US ATLAS Facility Plan Requirements Discussion


These are notes taken from the facilities planning discussion at Tier3/Tier2 Workshop at Indiana, http://indico.cern.ch/conferenceDisplay.py?confId=15523.

General production goals

  • Kaushik notes that we need to triple our production capacity by December 2007. This might be achieved by doubling installed capcity of cores, since we are already producing 1/3 more than the US share of the overall ATLAS quota.
  • We also need to maximize our efficiency to meet this goal, within the context of the Integration Program. Our target in 2007 is ~3000 cores (see Michael's table, assuming a 1.3 factor between core and Si2K? ).
  • Kaushik notes that about 1200 jobs on average are running. For storage, 1PB capacity at the Tier2s by end of 2007.
  • Beyond capacity, performance issues, e.g., I/O and disk access, is a concern. This may depend on the access methods, e.g., TAG based analysis into files for data skimming.

Scaling problems

  • Scaling issues arising from increase in the CPUs over the past few months have mostly been involved with data transfers. No Panda scaling issues have been observed.
  • Large numbers of files backlogged at the Tier2 centers. Will DQ2 0.3 solve these problems?
  • We need to understand better which pieces of the infrastructure are introducing latencies; for example the SRM, especially for small files.
  • Regarding storage at BNL, within a month there will be about 1.5 PB of storage available.

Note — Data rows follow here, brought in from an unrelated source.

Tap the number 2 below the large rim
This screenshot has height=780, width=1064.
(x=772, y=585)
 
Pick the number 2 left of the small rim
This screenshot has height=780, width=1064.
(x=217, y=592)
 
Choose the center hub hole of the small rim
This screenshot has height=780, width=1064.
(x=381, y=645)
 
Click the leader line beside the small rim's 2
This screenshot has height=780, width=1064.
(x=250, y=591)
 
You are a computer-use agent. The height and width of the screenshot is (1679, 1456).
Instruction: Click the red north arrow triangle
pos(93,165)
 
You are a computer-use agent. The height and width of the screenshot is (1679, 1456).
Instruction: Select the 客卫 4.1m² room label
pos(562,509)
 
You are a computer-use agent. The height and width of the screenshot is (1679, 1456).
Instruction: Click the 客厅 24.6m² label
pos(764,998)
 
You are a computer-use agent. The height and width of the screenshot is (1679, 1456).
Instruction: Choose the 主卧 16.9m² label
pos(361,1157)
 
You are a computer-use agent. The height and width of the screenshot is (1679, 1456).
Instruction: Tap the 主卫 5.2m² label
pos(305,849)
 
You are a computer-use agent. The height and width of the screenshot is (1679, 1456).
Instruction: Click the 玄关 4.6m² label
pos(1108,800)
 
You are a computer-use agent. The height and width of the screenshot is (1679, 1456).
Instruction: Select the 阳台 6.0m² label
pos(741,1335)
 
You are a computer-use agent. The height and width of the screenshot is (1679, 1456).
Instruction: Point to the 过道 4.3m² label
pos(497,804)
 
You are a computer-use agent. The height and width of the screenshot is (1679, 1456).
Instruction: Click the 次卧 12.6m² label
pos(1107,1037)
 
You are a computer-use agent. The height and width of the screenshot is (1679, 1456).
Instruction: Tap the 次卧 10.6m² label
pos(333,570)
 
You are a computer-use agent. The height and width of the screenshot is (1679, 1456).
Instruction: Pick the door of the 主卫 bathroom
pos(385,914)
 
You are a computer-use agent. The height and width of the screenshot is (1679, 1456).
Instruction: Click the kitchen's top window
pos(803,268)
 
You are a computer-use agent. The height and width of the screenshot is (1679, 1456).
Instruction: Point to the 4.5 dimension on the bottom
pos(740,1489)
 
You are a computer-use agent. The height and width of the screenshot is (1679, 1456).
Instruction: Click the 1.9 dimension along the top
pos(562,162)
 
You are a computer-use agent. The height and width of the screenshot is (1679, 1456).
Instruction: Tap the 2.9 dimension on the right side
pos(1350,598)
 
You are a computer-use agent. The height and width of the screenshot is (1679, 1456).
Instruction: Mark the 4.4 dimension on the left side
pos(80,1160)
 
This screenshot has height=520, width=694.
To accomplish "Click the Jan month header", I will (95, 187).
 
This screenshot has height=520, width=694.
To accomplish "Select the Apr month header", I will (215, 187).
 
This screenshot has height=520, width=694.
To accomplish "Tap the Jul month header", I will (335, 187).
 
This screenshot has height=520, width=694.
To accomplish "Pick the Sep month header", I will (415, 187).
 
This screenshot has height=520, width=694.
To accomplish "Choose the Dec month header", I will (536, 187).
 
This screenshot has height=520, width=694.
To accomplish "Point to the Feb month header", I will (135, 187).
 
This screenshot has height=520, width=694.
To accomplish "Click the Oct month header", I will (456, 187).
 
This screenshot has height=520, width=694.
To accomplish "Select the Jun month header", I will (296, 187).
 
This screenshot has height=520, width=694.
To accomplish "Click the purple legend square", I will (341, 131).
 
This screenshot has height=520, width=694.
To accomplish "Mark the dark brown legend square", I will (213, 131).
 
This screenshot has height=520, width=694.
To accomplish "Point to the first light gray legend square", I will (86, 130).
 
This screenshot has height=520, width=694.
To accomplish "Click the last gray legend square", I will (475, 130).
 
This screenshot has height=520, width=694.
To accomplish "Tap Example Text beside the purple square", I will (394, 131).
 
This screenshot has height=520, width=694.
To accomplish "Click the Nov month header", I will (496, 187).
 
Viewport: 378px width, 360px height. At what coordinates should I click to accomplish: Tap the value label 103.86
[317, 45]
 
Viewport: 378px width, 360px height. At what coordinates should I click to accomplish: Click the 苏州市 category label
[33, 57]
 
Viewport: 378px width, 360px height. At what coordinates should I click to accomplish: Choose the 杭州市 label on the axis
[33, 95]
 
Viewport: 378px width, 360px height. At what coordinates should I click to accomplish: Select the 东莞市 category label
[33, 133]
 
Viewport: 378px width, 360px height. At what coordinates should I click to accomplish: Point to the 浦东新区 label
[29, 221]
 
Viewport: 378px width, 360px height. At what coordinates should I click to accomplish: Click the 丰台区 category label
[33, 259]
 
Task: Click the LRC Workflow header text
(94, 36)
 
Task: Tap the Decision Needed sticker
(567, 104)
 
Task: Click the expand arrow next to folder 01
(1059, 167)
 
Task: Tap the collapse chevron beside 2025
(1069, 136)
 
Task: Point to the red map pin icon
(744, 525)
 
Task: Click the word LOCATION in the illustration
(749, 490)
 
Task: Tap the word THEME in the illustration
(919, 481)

Storage management at Tier2s

  • For scalability, we need a managed entry point into the backend storage systems at the Tier2s.
  • We thus need a SRM at each Tier2 with load balancing between Gridftp servers behind these. We will not be able to live with single Gridftp door at the site.

DDM issues

  • Alexei reporting on a situation of high latency in a single transfer being investigated; discovered that it was a dcache problem. Wei: tests with a 1000 file subscription to SLAC.
  • Data distribution issues: schedule and timeline? Alexei would like to do the functional tests as soon as possible.
  • By next Wednesday all sites should be upgraded to DQ2 0.3 so that functional tests and AOD replication may begin.

Analysis requirements and decisions

  • Complete copies of the AODs to be replicated at each Tier2.
  • Separate analysis queues need to be setup at the site. Kaushik will provide the the recipe in the integration page. (See AnalysisQueueP1)
  • Produced DPD's to be replicated back to BNL and CERN.

-- RobertGardner - 22 Jun 2007